Antibiotics and BPO predominantly act via anti-inflammatory activity that is achieved through the reduction of P. acnes and the downregulation of immune-related inflammatory mediators. BPO also offers some degree of comedolytic activity.
Oral antibiotics reduce P. acnes and inflammation and may achieve a greater concentration in follicles than topical antibiotics. However, this has not been proven to yield better clinical outcomes versus topical antibiotic therapy. Thus, their use seems best in combination with topical agents. Whether using oral or systemic antibiotics, concurrent use of a BPO is strongly recommended to reduce the risk of antibiotic resistance.
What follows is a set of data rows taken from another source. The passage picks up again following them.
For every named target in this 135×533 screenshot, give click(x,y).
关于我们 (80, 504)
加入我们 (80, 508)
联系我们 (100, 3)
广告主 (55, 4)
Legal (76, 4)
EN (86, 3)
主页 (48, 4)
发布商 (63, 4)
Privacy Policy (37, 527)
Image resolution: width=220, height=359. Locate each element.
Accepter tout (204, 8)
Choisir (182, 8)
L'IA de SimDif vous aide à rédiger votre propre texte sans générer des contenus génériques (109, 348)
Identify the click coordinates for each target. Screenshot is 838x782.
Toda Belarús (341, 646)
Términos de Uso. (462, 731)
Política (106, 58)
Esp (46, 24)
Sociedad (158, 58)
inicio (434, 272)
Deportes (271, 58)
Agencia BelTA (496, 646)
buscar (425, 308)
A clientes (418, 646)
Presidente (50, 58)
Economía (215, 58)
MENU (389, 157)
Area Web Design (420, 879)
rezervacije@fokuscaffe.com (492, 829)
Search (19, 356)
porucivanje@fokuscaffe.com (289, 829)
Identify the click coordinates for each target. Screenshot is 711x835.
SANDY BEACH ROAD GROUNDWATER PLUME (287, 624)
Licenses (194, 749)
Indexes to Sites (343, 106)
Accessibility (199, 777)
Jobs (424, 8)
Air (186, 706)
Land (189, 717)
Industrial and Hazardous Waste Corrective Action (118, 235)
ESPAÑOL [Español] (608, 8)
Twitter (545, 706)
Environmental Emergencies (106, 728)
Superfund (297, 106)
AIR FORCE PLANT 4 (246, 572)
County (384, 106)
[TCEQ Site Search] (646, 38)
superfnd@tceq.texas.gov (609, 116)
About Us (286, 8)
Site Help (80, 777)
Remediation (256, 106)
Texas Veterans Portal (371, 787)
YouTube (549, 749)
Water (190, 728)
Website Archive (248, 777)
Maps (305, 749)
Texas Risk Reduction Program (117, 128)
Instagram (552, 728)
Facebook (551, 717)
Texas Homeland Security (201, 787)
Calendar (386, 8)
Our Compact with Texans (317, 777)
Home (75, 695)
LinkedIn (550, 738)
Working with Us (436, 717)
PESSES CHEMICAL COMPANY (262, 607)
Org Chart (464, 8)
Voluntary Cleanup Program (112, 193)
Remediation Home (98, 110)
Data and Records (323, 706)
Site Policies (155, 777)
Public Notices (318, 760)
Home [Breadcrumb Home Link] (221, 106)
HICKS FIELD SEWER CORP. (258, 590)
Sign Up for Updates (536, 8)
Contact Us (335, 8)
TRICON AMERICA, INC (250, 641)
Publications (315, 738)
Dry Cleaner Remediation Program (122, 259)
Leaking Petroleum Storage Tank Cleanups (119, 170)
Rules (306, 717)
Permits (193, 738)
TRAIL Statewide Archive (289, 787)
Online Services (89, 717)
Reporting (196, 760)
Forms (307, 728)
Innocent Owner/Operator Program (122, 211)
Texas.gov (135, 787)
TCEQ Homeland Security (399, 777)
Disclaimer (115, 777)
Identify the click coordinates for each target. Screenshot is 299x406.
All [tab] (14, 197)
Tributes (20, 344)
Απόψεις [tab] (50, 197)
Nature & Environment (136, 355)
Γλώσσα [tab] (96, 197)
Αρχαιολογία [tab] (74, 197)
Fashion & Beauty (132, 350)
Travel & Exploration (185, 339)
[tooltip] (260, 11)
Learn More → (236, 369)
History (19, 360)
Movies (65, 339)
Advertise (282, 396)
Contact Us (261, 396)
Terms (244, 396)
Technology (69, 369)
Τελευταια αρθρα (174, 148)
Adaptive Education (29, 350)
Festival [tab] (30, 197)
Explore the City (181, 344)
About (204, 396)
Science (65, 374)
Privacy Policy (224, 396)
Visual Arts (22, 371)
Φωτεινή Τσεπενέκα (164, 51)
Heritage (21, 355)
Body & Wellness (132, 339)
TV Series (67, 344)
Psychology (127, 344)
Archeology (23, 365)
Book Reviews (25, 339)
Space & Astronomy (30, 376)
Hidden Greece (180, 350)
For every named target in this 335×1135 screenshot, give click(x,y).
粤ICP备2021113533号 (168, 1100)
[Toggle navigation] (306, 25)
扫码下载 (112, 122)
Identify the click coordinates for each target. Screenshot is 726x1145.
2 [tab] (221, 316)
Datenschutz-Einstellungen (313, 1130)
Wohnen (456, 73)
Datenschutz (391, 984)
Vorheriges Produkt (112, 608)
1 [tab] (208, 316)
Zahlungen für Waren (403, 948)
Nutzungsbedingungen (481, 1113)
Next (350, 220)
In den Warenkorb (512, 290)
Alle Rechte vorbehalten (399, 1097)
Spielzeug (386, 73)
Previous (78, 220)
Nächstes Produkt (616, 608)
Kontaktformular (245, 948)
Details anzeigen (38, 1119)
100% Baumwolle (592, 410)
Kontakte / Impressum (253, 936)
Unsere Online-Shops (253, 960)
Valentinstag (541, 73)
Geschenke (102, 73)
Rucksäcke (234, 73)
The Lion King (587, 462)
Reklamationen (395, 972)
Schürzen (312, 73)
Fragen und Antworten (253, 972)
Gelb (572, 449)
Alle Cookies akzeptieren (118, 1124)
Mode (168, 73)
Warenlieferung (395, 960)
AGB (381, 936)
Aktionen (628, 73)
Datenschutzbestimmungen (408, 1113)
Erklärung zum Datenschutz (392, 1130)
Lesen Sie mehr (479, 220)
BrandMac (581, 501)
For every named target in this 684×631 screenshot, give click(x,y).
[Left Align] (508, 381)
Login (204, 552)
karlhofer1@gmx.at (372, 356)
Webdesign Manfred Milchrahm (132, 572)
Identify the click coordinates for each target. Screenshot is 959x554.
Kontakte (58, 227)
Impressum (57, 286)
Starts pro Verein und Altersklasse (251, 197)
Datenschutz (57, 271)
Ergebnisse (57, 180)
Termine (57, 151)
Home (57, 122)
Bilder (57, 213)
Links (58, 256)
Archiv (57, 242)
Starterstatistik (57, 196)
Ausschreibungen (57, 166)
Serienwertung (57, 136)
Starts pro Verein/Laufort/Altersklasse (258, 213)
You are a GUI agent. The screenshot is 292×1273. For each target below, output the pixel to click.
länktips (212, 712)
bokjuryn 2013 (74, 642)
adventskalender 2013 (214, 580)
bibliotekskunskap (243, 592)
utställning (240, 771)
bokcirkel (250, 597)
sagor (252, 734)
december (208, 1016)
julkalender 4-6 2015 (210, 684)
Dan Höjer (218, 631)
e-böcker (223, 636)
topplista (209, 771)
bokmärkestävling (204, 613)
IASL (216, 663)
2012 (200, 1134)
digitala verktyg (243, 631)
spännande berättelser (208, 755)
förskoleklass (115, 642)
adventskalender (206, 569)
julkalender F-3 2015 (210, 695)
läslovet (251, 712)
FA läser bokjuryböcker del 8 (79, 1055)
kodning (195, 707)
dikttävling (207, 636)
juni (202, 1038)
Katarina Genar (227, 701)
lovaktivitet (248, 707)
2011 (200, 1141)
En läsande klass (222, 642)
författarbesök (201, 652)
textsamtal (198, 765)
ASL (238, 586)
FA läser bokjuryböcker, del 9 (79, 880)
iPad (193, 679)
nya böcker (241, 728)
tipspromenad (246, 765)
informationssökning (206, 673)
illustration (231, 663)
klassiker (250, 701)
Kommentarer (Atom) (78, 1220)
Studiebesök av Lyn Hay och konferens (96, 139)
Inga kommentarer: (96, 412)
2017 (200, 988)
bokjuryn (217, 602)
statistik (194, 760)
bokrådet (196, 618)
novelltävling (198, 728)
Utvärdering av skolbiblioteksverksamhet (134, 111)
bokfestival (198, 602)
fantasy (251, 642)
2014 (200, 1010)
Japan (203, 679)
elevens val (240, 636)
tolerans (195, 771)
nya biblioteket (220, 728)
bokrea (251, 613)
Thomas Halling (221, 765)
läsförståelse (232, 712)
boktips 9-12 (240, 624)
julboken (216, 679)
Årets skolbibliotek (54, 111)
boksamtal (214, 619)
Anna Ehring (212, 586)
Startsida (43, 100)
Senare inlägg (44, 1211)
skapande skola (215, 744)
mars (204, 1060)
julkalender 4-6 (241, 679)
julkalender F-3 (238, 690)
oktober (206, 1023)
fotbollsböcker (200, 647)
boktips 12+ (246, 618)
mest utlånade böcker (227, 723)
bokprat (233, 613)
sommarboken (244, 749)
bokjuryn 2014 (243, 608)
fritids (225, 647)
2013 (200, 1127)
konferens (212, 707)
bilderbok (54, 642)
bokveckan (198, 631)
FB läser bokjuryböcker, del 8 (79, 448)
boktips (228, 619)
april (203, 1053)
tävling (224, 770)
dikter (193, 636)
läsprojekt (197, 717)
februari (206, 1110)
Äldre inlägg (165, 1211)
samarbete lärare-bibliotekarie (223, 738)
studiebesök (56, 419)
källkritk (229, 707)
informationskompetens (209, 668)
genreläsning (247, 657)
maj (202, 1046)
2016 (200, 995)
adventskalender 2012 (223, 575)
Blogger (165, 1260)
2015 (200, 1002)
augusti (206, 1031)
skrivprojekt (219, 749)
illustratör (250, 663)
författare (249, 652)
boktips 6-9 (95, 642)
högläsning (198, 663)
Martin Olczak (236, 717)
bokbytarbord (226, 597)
Prescribing various combinations of each of these classes of acne therapies allows multiple pathogenic mechanisms to be targeted and appears to improve overall outcomes.
In practice, it is generally observed that therapeutic efficacy supports patient compliance. Patients are motivated to comply with therapy when they see results. In addition, the advent of topical combination products used as a single, once-daily application medication has made combination therapy more practical for patients.
Actual trials using many of the currently available topical and oral agents serve to confirm this combination therapy approach that is commonly applied in daily clinical practice.